INSTRUKSI KERJA
(1) Menurut kutipan sumber, sub judul "Merenungkan Gilotin" diambil dari buku apa?
(2) Ulangi tanpa perubahan satu bagian kutipan sumber, dimulai pada kata-kata "Walaupun aksi hukum" dan berhenti setelah kata-kata "Mari kita mulai.".

KUTIPAN SUMBER
Dari Krisis Kebebasan: Kembali Merenungkan Gilotin

|
(Saat Sedang Meradang, Kamis 26 Maret 2009. 20.45- 23.00)

Lama saya berpikir untuk membuat tulisan berikutnya. Kali ini saya mengajak kawan-kawan di layar komputer yang sedang mengakses dunia maya di seberang sana untuk berbagai sedikit kewarasan atau mungkin kegilaan. Sayapun masih ragu mengenai hal itu, segalanya nyaris terlihat absurd dan semakin tidak nyata di tengah riuhnya kehidupan masyarakat industri ini yang menyebut teknologi sebagai tuhan dan suatu keharusan. Tulisan ini saya buat beberapa waktu dengan tergesa-gesa setelah saya membaca sekilas karya-karya Albert Camus yang menurut saya sangat luar biasa pemikirannya, walaupun saya belum sempat membaca kritikan dari Sartre, teman sekaligus musuh penalarannya. Berikut adalah penjabaran tulisannya dengan versi saya dari salah satu sub judul tulisannya yaitu “Merenungkan Gilotin” dalam buku Krisis Kebebasan, beberapa kalimat saya kutip langsung sebagai pemikiran pokoknya. Di mana pada saat hidupnya banyak aksi pemancangan bagi pelaku kejahatan di masanya dan eksekusi dilakukan di hadapan orang banyak sebagai peringatan. Tapi justru di situ muncul sebuah logika terbalik dimana sikap tersebut menciptakan kritiknya sendiri. Hingga justru banyak orang yang memikirkan kembali arti sebuah nyawa.

Walaupun aksi hukum pancung sudah mulai pudar, namun pada masa sekarang dengan refleksi yang terlihat dalam segala bentuk kekuasaan khususnya di dalam negeri kita sendiri rasanya kita masih harus merenungkan gilotin yang hadir dalam wujudnya yang baru, yaitu otoritarian penguasa melalui aparat yang semakin menyegat rakyat dengan dalih untuk ketertiban umum maupun menjaga stabilitas. Rakyat yang memberi mereka pekerjaan dan gaji dari pajak yang mereka bayarkan malah harus menjadi “hamba” atas “budak”nya.

Berkenalan dengan pikiran Albert Camus mengajarkan kita humanisme, nihilisme dan absurditas, perlahan kita di biarkan merenungkan sendiri karyanya, karena beliau juga mengakui bahwa karyanya bukan sesuatu yang tanpa cela. Cukup relevan ditengah masyarakat kita saat ini.

Mari kita mulai.

DATA MENTAH
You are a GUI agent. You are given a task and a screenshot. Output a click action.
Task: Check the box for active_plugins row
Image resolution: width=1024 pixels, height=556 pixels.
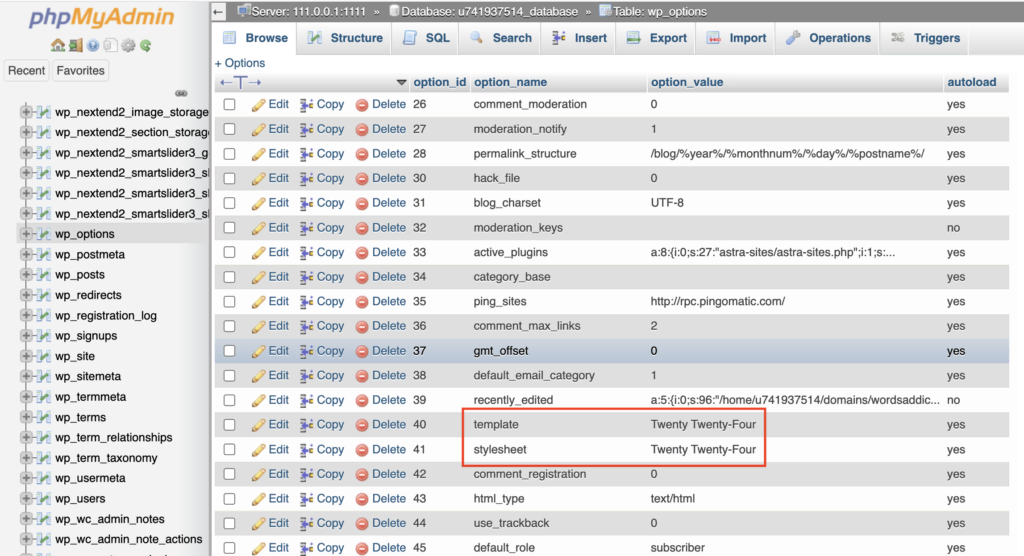point(230,252)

JAWABAN PER TUGAS
(1) Dari buku Krisis Kebebasan.

(2)
Walaupun aksi hukum pancung sudah mulai pudar, namun pada masa sekarang dengan refleksi yang terlihat dalam segala bentuk kekuasaan khususnya di dalam negeri kita sendiri rasanya kita masih harus merenungkan gilotin yang hadir dalam wujudnya yang baru, yaitu otoritarian penguasa melalui aparat yang semakin menyegat rakyat dengan dalih untuk ketertiban umum maupun menjaga stabilitas. Rakyat yang memberi mereka pekerjaan dan gaji dari pajak yang mereka bayarkan malah harus menjadi “hamba” atas “budak”nya.

Berkenalan dengan pikiran Albert Camus mengajarkan kita humanisme, nihilisme dan absurditas, perlahan kita di biarkan merenungkan sendiri karyanya, karena beliau juga mengakui bahwa karyanya bukan sesuatu yang tanpa cela. Cukup relevan ditengah masyarakat kita saat ini.

Mari kita mulai.